The rupee experienced a 0.63% decline, hitting a new all-time low of Rs299 against the dollar in the interbank market on Tuesday, as per data from the State Bank of Pakistan.
This marked the third consecutive session of losses for the currency. However, industry insiders indicated that the dollar was trading above the official rate. Previously, on May 11, the rupee had touched its record low of 298.93, shortly after the arrest of former Prime Minister Imran Khan.
Afterward, the local currency strengthened to around Rs275.44 on July 4, following the previous government’s success in securing a short-term $3 billion loan agreement with the International Monetary Fund.
Nevertheless, it has been on a downward trajectory since then, coming close to breaching the Rs300 mark on Tuesday. When asked about the rapid increase in the dollar’s value, currency traders in the interbank market attributed it to a significant imbalance between the demand for and supply of dollars.
Atif Ahmed, an interbank currency dealer, noted that apart from import pressures, the backlog of containers awaiting clearance had intensified the demand. He explained that certain banks were capitalizing on this by offering dollars to importers.
Importers grappling with backlogs of 50 to 100 containers were reportedly paying up to Rs500,000 per container to banks in order to access dollars and release their shipments. Banking professionals estimated that addressing the backlog could require up to $5 billion, which would subsequently be reflected in the import bill over the upcoming months. July’s import bill was $4.219 billion, compared to June’s $3.177 billion, indicating a significant increase of $1.042 billion.
However, bankers highlighted that arranging opening letters of credit (LCs) remained problematic for importers, as banks were responsible for securing dollars prior to issuing these letters. Under the Standby Arrangement with the IMF, the government is obligated to permit unrestricted imports.
In the previous fiscal year (2022-23), the preceding administration curtailed imports, resulting in savings of up to $22 billion and contributing to the reduction of the current account deficit from $17.5 billion to $2.5 billion compared to the previous year.
Despite this achievement, the decrease in imports led to a sluggish economic growth rate of 0.29% in fiscal year 2023, in contrast to the 6% growth in the prior fiscal year.

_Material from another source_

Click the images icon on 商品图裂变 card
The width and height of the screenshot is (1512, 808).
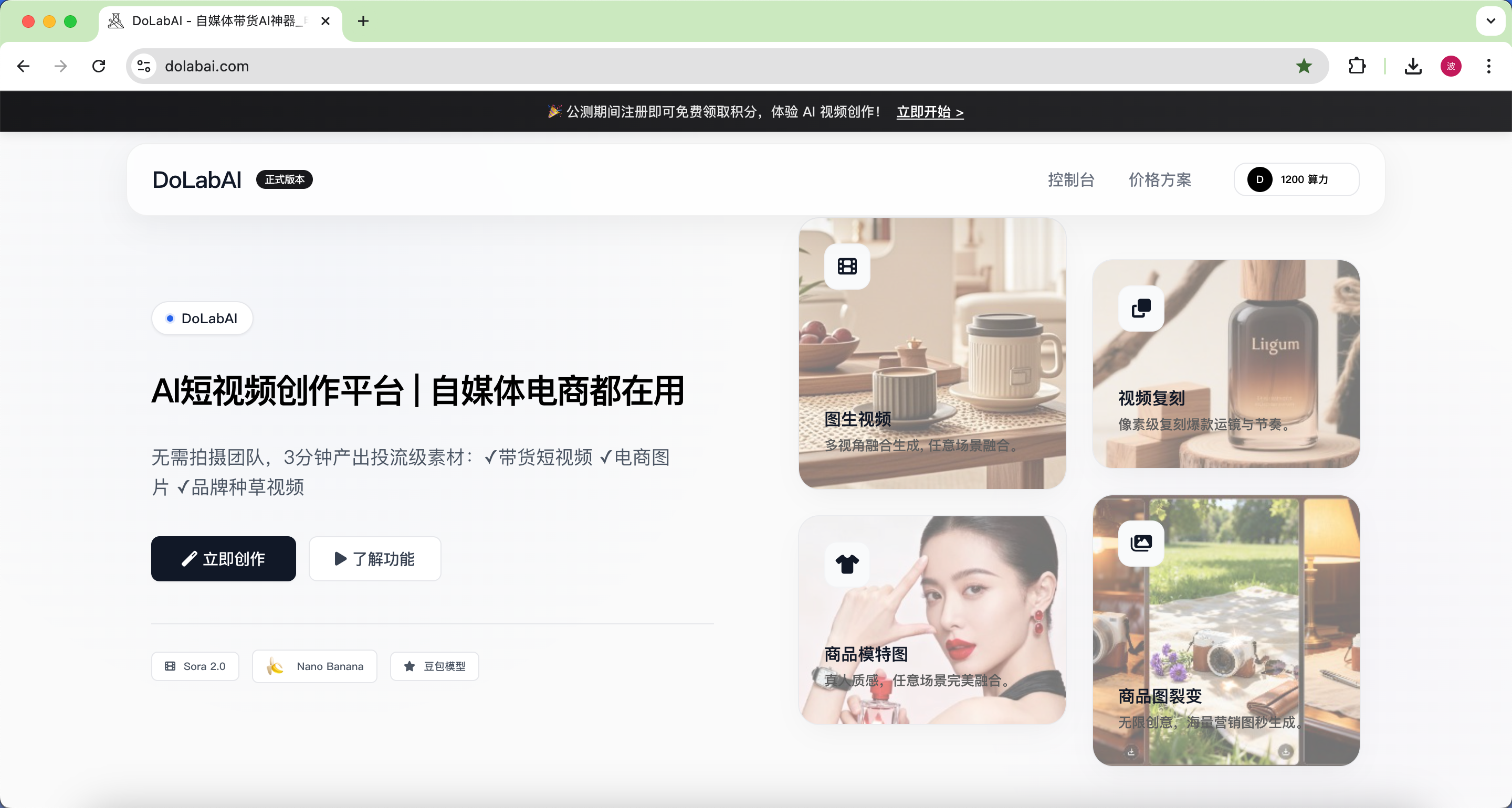coord(1141,543)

A senior banker noted that the demand for dollars was rapidly outpacing the supply, making it practically unfeasible for all banks to facilitate LCs for imports.
Additionally, remittance inflows and export earnings reportedly declined in July, and the State Bank was reluctant to draw from its reserves due to debt servicing obligations. Pakistan was anticipated to require $25 billion for debt servicing in the ongoing fiscal year.
Zafar Paracha, the General Secretary of the Exchange Companies Association of Pakistan (ECAP), highlighted that the State Bank was employing a cautious approach to protect the economy from external pressures, which was impacting its reserve management. He expressed optimism that once the backlog was cleared, the demand for dollars would decrease, leading to a stable exchange rate.
On Tuesday, ECAP reported the dollar rate at Rs306, signifying an overnight increase of Rs2. Reports indicated that numerous money changers, barring a few larger entities, were profiting from the grey market by selling dollars at rates significantly higher than those offered by exchange companies’ associations. Grey market rates were reported to be Rs15 to Rs18 per dollar higher than interbank rates and Rs8 to Rs10 higher than open market rates.
An official from a currency exchange firm acknowledged the practice of certain money changers benefiting from the grey market by selling dollars at inflated prices compared to the rates issued by exchange companies’ associations.